**Problem**
Report each line of the data that has "Task" somewhere in it.

**Given records**
━━━━━━━━━━━━━━━━━━━━
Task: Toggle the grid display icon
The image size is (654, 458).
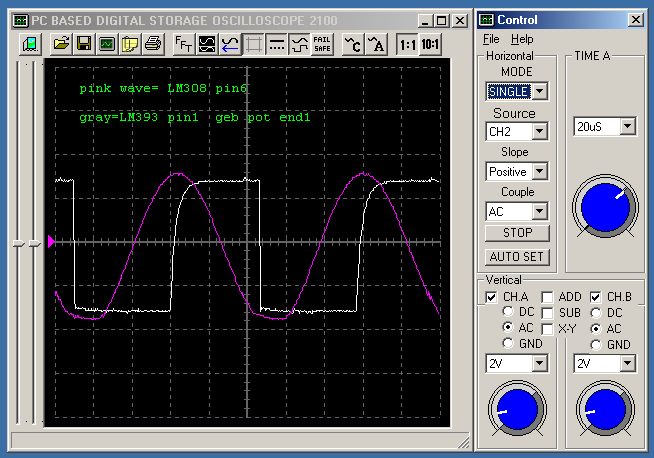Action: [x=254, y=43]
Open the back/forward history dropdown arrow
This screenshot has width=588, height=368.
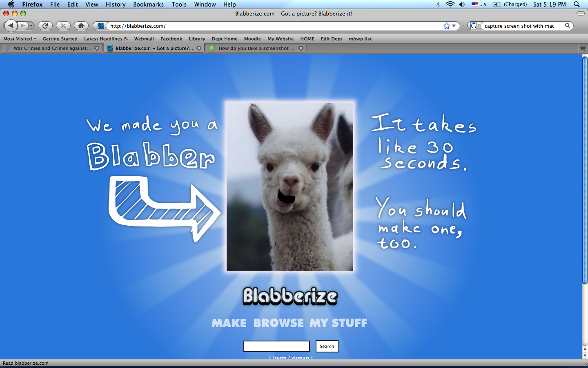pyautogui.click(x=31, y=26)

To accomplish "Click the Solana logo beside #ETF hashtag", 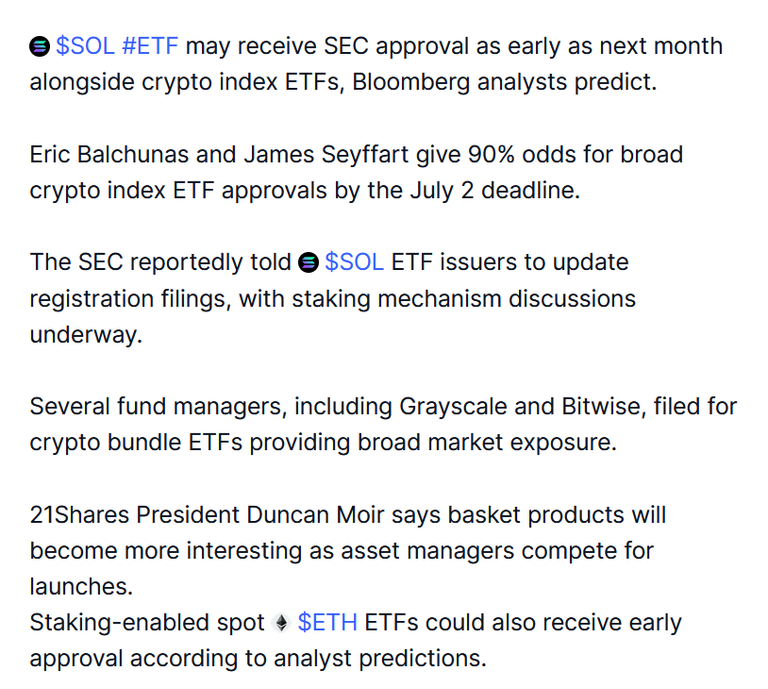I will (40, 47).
━━━━━━━━━━━━━━━━━━━━
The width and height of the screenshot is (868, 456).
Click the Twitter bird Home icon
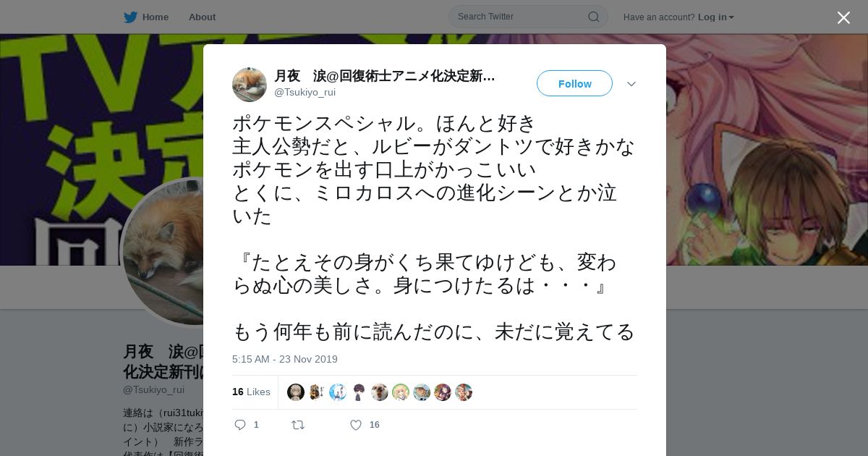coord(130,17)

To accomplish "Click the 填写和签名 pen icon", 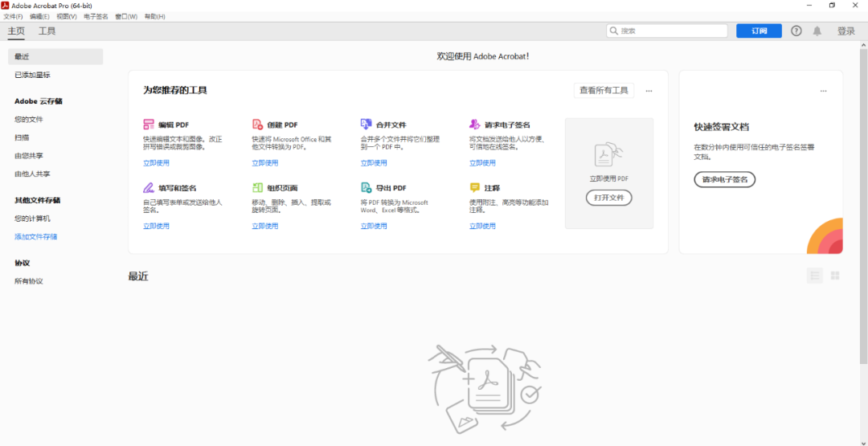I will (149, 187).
━━━━━━━━━━━━━━━━━━━━
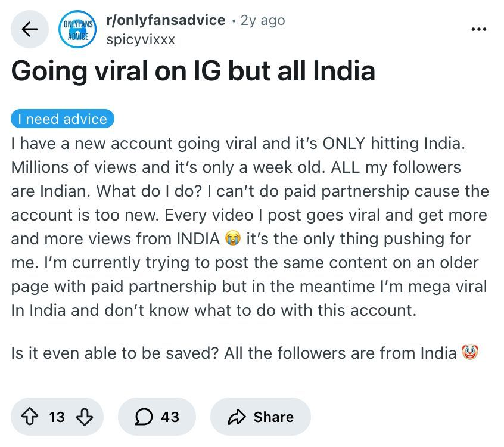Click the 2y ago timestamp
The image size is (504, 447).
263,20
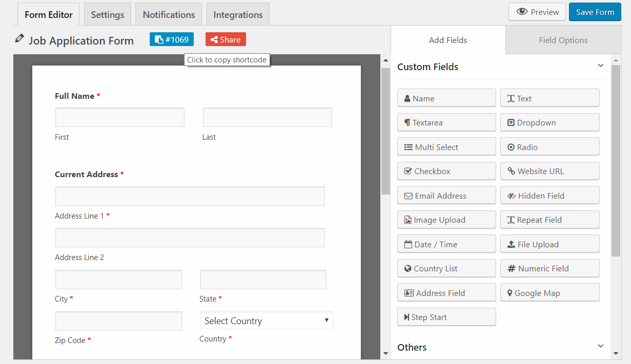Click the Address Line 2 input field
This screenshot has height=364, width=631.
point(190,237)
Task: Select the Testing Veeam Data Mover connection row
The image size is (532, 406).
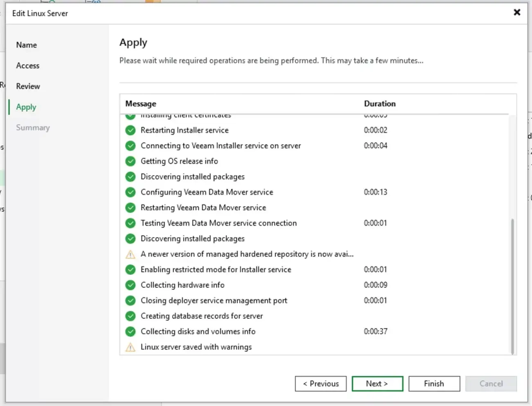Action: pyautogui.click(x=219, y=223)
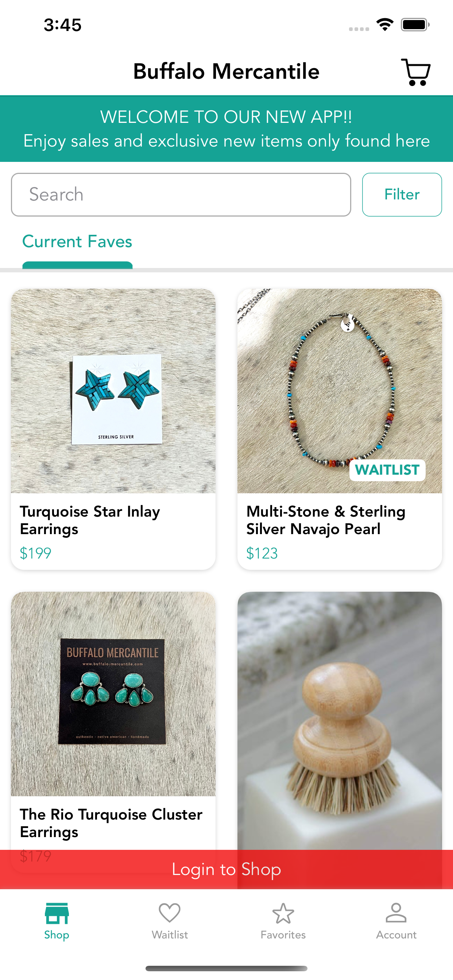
━━━━━━━━━━━━━━━━━━━━
**Result below**
Task: Toggle the grid display icon
Task: Select the Testing Veeam Data Mover connection row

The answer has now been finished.